*Problem statement:* What you hand back must match the listing exactly.

*Records for the exercise:*
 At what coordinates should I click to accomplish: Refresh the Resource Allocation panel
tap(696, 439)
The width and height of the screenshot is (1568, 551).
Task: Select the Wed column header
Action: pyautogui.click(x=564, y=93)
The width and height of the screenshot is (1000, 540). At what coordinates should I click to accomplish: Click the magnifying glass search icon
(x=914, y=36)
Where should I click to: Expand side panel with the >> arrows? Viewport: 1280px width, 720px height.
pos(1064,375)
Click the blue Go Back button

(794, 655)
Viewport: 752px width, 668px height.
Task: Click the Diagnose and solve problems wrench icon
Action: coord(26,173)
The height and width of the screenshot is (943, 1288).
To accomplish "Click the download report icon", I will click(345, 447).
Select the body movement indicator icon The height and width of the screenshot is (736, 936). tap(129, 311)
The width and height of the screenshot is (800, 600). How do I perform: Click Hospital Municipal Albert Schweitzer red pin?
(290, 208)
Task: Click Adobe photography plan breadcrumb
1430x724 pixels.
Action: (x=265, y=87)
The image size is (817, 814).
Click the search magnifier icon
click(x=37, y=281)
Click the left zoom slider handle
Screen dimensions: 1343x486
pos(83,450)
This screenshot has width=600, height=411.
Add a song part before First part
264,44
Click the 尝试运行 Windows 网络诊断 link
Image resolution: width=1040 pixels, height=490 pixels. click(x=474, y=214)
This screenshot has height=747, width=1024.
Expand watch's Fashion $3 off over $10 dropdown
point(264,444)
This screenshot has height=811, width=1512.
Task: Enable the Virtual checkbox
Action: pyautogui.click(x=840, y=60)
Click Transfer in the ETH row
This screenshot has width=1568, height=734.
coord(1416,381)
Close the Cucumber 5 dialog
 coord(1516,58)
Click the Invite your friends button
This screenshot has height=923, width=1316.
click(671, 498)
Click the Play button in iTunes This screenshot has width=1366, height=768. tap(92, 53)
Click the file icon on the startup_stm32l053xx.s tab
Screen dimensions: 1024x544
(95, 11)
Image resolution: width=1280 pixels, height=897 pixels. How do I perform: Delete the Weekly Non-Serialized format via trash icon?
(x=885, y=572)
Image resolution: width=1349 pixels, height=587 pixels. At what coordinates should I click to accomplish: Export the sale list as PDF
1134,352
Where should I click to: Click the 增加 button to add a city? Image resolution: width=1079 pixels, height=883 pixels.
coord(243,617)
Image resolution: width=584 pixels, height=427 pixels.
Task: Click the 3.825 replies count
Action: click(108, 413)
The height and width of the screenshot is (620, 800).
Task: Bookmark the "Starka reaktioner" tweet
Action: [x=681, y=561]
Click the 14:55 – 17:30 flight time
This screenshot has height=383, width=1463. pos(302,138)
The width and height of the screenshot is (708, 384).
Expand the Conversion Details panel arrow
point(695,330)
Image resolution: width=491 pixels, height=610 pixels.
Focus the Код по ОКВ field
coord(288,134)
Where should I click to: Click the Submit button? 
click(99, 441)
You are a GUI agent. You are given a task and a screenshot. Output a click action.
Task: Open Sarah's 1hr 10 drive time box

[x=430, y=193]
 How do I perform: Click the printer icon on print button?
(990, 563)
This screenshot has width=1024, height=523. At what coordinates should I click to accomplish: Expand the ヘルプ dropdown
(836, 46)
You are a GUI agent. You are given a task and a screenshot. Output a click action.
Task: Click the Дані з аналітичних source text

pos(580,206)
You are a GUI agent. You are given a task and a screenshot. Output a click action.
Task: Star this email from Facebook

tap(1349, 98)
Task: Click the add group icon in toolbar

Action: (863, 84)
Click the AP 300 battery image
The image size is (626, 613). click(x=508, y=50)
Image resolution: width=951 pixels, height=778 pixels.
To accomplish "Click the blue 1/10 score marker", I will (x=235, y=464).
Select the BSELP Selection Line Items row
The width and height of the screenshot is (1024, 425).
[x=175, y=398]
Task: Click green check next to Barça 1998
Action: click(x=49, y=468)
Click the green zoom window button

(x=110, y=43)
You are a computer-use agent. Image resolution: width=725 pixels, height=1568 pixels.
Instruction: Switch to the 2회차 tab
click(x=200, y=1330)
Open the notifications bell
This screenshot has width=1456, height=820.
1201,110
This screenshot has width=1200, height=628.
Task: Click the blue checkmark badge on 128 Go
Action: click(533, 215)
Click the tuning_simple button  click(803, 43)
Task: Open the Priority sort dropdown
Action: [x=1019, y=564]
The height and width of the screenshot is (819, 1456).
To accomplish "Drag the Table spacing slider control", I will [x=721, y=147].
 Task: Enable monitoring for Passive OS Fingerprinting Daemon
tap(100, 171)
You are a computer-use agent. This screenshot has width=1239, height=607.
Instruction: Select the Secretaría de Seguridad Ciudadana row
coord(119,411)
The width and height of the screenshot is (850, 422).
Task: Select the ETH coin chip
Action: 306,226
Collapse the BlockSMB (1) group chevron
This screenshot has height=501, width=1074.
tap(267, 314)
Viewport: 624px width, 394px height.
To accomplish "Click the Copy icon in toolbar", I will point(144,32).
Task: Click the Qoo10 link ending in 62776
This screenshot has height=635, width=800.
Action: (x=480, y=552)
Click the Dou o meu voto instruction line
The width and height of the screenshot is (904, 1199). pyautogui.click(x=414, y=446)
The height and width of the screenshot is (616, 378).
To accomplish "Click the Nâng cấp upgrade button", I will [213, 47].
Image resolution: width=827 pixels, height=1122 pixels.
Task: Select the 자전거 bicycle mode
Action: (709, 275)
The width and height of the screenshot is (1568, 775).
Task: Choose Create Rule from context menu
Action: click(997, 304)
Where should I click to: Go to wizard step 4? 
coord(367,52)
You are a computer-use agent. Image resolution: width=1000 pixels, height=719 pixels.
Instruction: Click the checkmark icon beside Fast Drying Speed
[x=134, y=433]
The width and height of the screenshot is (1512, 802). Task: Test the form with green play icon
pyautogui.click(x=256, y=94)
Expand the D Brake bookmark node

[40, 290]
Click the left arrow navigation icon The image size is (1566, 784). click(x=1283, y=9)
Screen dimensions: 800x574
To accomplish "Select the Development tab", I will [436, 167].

*Task answer:*
 At what coordinates should I click to accomplish: Refresh the Resource Allocation panel
tap(696, 439)
The width and height of the screenshot is (1568, 551).
Task: Select the Wed column header
Action: pyautogui.click(x=564, y=93)
The width and height of the screenshot is (1000, 540). At what coordinates should I click to accomplish: Click the magnifying glass search icon
(x=914, y=36)
Where should I click to: Expand side panel with the >> arrows? Viewport: 1280px width, 720px height.
pos(1064,375)
Click the blue Go Back button

(794, 655)
Viewport: 752px width, 668px height.
Task: Click the Diagnose and solve problems wrench icon
Action: coord(26,173)
The height and width of the screenshot is (943, 1288).
To accomplish "Click the download report icon", I will click(345, 447).
Select the body movement indicator icon The height and width of the screenshot is (736, 936). tap(129, 311)
The width and height of the screenshot is (800, 600). How do I perform: Click Hospital Municipal Albert Schweitzer red pin?
(290, 208)
Task: Click Adobe photography plan breadcrumb
1430x724 pixels.
Action: (x=265, y=87)
The image size is (817, 814).
Click the search magnifier icon
click(x=37, y=281)
Click the left zoom slider handle
Screen dimensions: 1343x486
pos(83,450)
This screenshot has width=600, height=411.
Add a song part before First part
264,44
Click the 尝试运行 Windows 网络诊断 link
Image resolution: width=1040 pixels, height=490 pixels. click(x=474, y=214)
This screenshot has height=747, width=1024.
Expand watch's Fashion $3 off over $10 dropdown
point(264,444)
This screenshot has height=811, width=1512.
Task: Enable the Virtual checkbox
Action: pyautogui.click(x=840, y=60)
Click Transfer in the ETH row
This screenshot has width=1568, height=734.
coord(1416,381)
Close the Cucumber 5 dialog
 coord(1516,58)
Click the Invite your friends button
This screenshot has height=923, width=1316.
click(671, 498)
Click the Play button in iTunes This screenshot has width=1366, height=768. tap(92, 53)
Click the file icon on the startup_stm32l053xx.s tab
Screen dimensions: 1024x544
(95, 11)
Image resolution: width=1280 pixels, height=897 pixels. How do I perform: Delete the Weekly Non-Serialized format via trash icon?
(x=885, y=572)
Image resolution: width=1349 pixels, height=587 pixels. At what coordinates should I click to accomplish: Export the sale list as PDF
1134,352
Where should I click to: Click the 增加 button to add a city? Image resolution: width=1079 pixels, height=883 pixels.
coord(243,617)
Image resolution: width=584 pixels, height=427 pixels.
Task: Click the 3.825 replies count
Action: click(108, 413)
The height and width of the screenshot is (620, 800).
Task: Bookmark the "Starka reaktioner" tweet
Action: [x=681, y=561]
Click the 14:55 – 17:30 flight time
This screenshot has height=383, width=1463. pos(302,138)
The width and height of the screenshot is (708, 384).
Expand the Conversion Details panel arrow
point(695,330)
Image resolution: width=491 pixels, height=610 pixels.
Focus the Код по ОКВ field
coord(288,134)
Where should I click to: Click the Submit button? 
click(99, 441)
You are a GUI agent. You are given a task and a screenshot. Output a click action.
Task: Open Sarah's 1hr 10 drive time box

[x=430, y=193]
 How do I perform: Click the printer icon on print button?
(990, 563)
This screenshot has width=1024, height=523. At what coordinates should I click to accomplish: Expand the ヘルプ dropdown
(836, 46)
You are a GUI agent. You are given a task and a screenshot. Output a click action.
Task: Click the Дані з аналітичних source text

pos(580,206)
You are a GUI agent. You are given a task and a screenshot. Output a click action.
Task: Star this email from Facebook

tap(1349, 98)
Task: Click the add group icon in toolbar

Action: (863, 84)
Click the AP 300 battery image
The image size is (626, 613). click(x=508, y=50)
Image resolution: width=951 pixels, height=778 pixels.
To accomplish "Click the blue 1/10 score marker", I will (x=235, y=464).
Select the BSELP Selection Line Items row
The width and height of the screenshot is (1024, 425).
[x=175, y=398]
Task: Click green check next to Barça 1998
Action: click(x=49, y=468)
Click the green zoom window button

(x=110, y=43)
You are a computer-use agent. Image resolution: width=725 pixels, height=1568 pixels.
Instruction: Switch to the 2회차 tab
click(x=200, y=1330)
Open the notifications bell
This screenshot has width=1456, height=820.
1201,110
This screenshot has width=1200, height=628.
Task: Click the blue checkmark badge on 128 Go
Action: click(533, 215)
Click the tuning_simple button  click(803, 43)
Task: Open the Priority sort dropdown
Action: [x=1019, y=564]
The height and width of the screenshot is (819, 1456).
To accomplish "Drag the Table spacing slider control", I will [x=721, y=147].
 Task: Enable monitoring for Passive OS Fingerprinting Daemon
tap(100, 171)
You are a computer-use agent. This screenshot has width=1239, height=607.
Instruction: Select the Secretaría de Seguridad Ciudadana row
coord(119,411)
The width and height of the screenshot is (850, 422).
Task: Select the ETH coin chip
Action: 306,226
Collapse the BlockSMB (1) group chevron
This screenshot has height=501, width=1074.
tap(267, 314)
Viewport: 624px width, 394px height.
To accomplish "Click the Copy icon in toolbar", I will point(144,32).
Task: Click the Qoo10 link ending in 62776
This screenshot has height=635, width=800.
Action: (x=480, y=552)
Click the Dou o meu voto instruction line
The width and height of the screenshot is (904, 1199). pyautogui.click(x=414, y=446)
The height and width of the screenshot is (616, 378).
To accomplish "Click the Nâng cấp upgrade button", I will [213, 47].
Image resolution: width=827 pixels, height=1122 pixels.
Task: Select the 자전거 bicycle mode
Action: (709, 275)
The width and height of the screenshot is (1568, 775).
Task: Choose Create Rule from context menu
Action: click(997, 304)
Where should I click to: Go to wizard step 4? 
coord(367,52)
You are a computer-use agent. Image resolution: width=1000 pixels, height=719 pixels.
Instruction: Click the checkmark icon beside Fast Drying Speed
[x=134, y=433]
The width and height of the screenshot is (1512, 802). Task: Test the form with green play icon
pyautogui.click(x=256, y=94)
Expand the D Brake bookmark node

[40, 290]
Click the left arrow navigation icon The image size is (1566, 784). click(x=1283, y=9)
Screen dimensions: 800x574
To accomplish "Select the Development tab", I will [436, 167].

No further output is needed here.